##### Data provided #####

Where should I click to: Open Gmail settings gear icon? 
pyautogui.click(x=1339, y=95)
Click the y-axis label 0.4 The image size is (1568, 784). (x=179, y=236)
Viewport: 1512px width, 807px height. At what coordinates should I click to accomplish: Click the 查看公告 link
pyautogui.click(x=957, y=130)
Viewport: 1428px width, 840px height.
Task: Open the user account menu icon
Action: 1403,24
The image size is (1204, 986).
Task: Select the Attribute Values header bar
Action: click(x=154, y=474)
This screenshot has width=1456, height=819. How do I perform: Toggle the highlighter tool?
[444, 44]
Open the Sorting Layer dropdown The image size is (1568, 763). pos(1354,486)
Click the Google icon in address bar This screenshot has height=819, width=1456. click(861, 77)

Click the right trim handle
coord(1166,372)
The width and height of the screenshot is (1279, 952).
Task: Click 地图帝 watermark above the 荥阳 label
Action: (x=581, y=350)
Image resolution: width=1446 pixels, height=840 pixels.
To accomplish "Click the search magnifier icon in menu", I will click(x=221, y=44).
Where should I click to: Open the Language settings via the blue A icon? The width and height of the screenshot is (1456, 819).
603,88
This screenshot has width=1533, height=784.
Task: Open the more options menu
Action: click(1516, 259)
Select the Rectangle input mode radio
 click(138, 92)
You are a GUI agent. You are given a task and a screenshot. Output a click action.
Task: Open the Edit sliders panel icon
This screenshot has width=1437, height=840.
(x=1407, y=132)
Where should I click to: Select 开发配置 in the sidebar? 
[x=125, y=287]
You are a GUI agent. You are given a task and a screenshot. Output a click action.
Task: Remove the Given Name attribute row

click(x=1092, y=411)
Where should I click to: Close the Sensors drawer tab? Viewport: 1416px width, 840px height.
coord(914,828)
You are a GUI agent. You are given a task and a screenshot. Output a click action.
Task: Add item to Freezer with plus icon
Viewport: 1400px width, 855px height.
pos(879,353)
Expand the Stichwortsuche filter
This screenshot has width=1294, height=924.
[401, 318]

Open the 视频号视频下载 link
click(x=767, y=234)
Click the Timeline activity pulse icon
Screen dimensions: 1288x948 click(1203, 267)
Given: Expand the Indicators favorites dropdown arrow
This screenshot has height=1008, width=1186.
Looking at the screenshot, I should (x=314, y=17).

#####

Exercise prompt:
Your response must repeat the entries above exactly, in full.

Answer box:
Where should I click to: Open Gmail settings gear icon? 
pyautogui.click(x=1339, y=95)
Click the y-axis label 0.4 The image size is (1568, 784). (x=179, y=236)
Viewport: 1512px width, 807px height. At what coordinates should I click to accomplish: Click the 查看公告 link
pyautogui.click(x=957, y=130)
Viewport: 1428px width, 840px height.
Task: Open the user account menu icon
Action: 1403,24
The image size is (1204, 986).
Task: Select the Attribute Values header bar
Action: click(x=154, y=474)
This screenshot has width=1456, height=819. How do I perform: Toggle the highlighter tool?
[444, 44]
Open the Sorting Layer dropdown The image size is (1568, 763). pos(1354,486)
Click the Google icon in address bar This screenshot has height=819, width=1456. click(861, 77)

Click the right trim handle
coord(1166,372)
The width and height of the screenshot is (1279, 952).
Task: Click 地图帝 watermark above the 荥阳 label
Action: (x=581, y=350)
Image resolution: width=1446 pixels, height=840 pixels.
To accomplish "Click the search magnifier icon in menu", I will click(x=221, y=44).
Where should I click to: Open the Language settings via the blue A icon? The width and height of the screenshot is (1456, 819).
603,88
This screenshot has width=1533, height=784.
Task: Open the more options menu
Action: click(1516, 259)
Select the Rectangle input mode radio
 click(138, 92)
You are a GUI agent. You are given a task and a screenshot. Output a click action.
Task: Open the Edit sliders panel icon
This screenshot has width=1437, height=840.
(x=1407, y=132)
Where should I click to: Select 开发配置 in the sidebar? 
[x=125, y=287]
You are a GUI agent. You are given a task and a screenshot. Output a click action.
Task: Remove the Given Name attribute row

click(x=1092, y=411)
Where should I click to: Close the Sensors drawer tab? Viewport: 1416px width, 840px height.
coord(914,828)
You are a GUI agent. You are given a task and a screenshot. Output a click action.
Task: Add item to Freezer with plus icon
Viewport: 1400px width, 855px height.
pos(879,353)
Expand the Stichwortsuche filter
This screenshot has width=1294, height=924.
[401, 318]

Open the 视频号视频下载 link
click(x=767, y=234)
Click the Timeline activity pulse icon
Screen dimensions: 1288x948 click(1203, 267)
Given: Expand the Indicators favorites dropdown arrow
This screenshot has height=1008, width=1186.
Looking at the screenshot, I should (x=314, y=17).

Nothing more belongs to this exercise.